Denny’s had suffered little or no damage, as far as I could tell. Maybe they’d been outside of the shake zone. Plate glass windows were intact; diners still sat at tables; waitstaff circulated with trays and plates. Lewis and I walked in, out of the cloying humidity and into the frigid embrace of air-conditioning. I shivered a little—still fighting off the chill I’d gotten on the aetheric, I guessed.

Lewis led me back to a private room, one with sliding doors. Inside were four of the most powerful people in the Southeast, never mind Florida, and they were all digging in to breakfast.

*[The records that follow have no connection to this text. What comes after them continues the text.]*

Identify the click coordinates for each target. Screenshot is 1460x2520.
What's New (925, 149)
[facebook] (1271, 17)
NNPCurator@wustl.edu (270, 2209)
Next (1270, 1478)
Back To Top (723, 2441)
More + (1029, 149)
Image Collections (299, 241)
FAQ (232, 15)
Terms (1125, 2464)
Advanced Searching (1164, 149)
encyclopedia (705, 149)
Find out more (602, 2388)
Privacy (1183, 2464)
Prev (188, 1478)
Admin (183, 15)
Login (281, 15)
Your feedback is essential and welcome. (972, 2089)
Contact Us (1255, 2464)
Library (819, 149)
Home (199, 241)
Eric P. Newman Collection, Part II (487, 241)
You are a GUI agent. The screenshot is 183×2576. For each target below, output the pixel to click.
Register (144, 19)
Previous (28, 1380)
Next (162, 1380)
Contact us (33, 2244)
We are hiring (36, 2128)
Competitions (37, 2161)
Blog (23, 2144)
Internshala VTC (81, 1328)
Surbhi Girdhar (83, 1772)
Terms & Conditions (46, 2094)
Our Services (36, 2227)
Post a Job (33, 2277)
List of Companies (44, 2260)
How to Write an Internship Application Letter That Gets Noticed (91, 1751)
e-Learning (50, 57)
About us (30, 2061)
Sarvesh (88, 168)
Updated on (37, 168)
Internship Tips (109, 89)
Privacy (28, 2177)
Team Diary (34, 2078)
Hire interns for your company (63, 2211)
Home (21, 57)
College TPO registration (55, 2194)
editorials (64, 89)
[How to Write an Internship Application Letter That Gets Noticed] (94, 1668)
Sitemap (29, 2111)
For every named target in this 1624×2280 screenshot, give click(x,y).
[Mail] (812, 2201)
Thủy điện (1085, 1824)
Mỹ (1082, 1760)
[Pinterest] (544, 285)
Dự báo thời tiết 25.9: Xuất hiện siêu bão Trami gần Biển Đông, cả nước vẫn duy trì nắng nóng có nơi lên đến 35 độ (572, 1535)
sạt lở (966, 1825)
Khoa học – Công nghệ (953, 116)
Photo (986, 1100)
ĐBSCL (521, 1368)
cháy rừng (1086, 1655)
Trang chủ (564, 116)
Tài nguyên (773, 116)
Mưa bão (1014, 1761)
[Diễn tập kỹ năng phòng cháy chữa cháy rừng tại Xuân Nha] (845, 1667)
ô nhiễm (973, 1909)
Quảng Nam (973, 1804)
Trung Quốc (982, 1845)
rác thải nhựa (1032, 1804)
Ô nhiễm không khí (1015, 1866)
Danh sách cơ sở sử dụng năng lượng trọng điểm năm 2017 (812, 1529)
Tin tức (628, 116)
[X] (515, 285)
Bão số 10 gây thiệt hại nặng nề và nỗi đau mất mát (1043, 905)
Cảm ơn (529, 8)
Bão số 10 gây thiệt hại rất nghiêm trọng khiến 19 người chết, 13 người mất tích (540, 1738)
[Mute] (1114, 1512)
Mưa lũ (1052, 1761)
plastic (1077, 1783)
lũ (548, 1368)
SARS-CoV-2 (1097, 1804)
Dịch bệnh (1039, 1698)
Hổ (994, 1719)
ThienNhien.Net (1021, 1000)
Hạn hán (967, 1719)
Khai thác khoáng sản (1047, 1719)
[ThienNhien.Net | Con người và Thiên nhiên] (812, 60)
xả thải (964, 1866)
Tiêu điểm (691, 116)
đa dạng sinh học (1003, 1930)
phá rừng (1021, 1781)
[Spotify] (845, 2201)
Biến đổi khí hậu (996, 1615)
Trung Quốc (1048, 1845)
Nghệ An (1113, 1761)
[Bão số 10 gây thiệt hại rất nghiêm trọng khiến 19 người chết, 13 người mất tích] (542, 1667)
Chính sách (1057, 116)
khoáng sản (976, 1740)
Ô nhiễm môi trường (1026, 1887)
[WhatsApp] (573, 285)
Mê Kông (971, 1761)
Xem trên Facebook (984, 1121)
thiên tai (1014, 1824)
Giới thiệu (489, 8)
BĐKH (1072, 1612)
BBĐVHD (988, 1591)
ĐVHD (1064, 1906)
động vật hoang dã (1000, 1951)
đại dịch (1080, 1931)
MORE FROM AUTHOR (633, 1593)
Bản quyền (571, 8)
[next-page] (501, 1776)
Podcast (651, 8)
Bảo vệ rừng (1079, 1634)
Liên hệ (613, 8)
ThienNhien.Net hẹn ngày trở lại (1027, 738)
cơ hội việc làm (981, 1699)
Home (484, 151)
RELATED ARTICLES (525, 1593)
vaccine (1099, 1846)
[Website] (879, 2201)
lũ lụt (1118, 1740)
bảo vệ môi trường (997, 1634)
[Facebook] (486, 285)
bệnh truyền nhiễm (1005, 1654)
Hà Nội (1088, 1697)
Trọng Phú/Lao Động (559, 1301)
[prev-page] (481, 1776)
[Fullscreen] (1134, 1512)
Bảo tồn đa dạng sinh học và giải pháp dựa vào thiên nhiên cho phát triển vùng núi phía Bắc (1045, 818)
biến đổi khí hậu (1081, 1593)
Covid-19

I half recognized Luis Rocha from his signature on the aetheric; he was medium height, medium build, a bit broad in the shoulders. His skin was a dark, warm bronze color, and his eyes and hair were black. The hair was long, trailing down around his face and past his collar. His sleeveless gray muscle T-shirt revealed strong, defined arms inked up with flames and intimidation, but his smile was warm and rather sweet.

He was the only Earth Warden in the room. Two of the others—Sheryl Brewer and Nicholas Mancini— were both Weather Wardens, solid technicians, if not spectacular. Usually, trouble in Florida came from weather, after all—it wasn’t known as Hurricane Central for nothing.

The fourth was, of course, a Fire Warden. Nobody I wanted to see. She no doubt went with the red Ferrari out front, and her name was Janette de Winter. Good at her job, but my God, didn’t she know it. We exchanged narrow smiles. She was eating a delicate little fruit cocktail thingy. Even now, in the midst of crisis, she was perfectly put together—a tailored white suit, long tanned legs, open-toed pumps showing a perfect pedicure. Her makeup had that airbrushed quality of having been put on in layers, until she looked more like an animated magazine cover than a human being.

Maybe I was just feeling catty because I was sweaty, bruised, and covered in dust.

She raised an eyebrow at my appearance, looking coolly amused. Nope. It wasn’t because I looked like crap. I felt catty because I just plain disliked the woman.

Lewis and I took seats at the table. He slid in next to the Weather Wardens, leaving me stuck next to de Winter, but also next to Rocha, who winked at me as he shoveled syrup-drenched waffles into his mouth.

The server appeared, and Lewis and I gave our orders—I went for waffles, after seeing Rocha’s evident happiness with his. Also, just so I could see de Winter look pained. Waffles were clearly déclassé. Hooray for waffles.